#### [Directions]
I need every line of the material below that includes the string "Switch".

#### [Working data]

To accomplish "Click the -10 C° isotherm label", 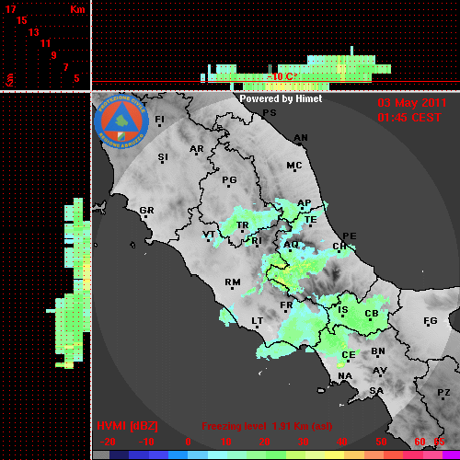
* * *
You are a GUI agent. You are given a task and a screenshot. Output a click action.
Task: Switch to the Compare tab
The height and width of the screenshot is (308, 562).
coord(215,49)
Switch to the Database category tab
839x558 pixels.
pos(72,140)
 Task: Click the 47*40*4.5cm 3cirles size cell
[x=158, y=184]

#### [Answer to this problem]
Task: Switch to the Compare tab
Switch to the Database category tab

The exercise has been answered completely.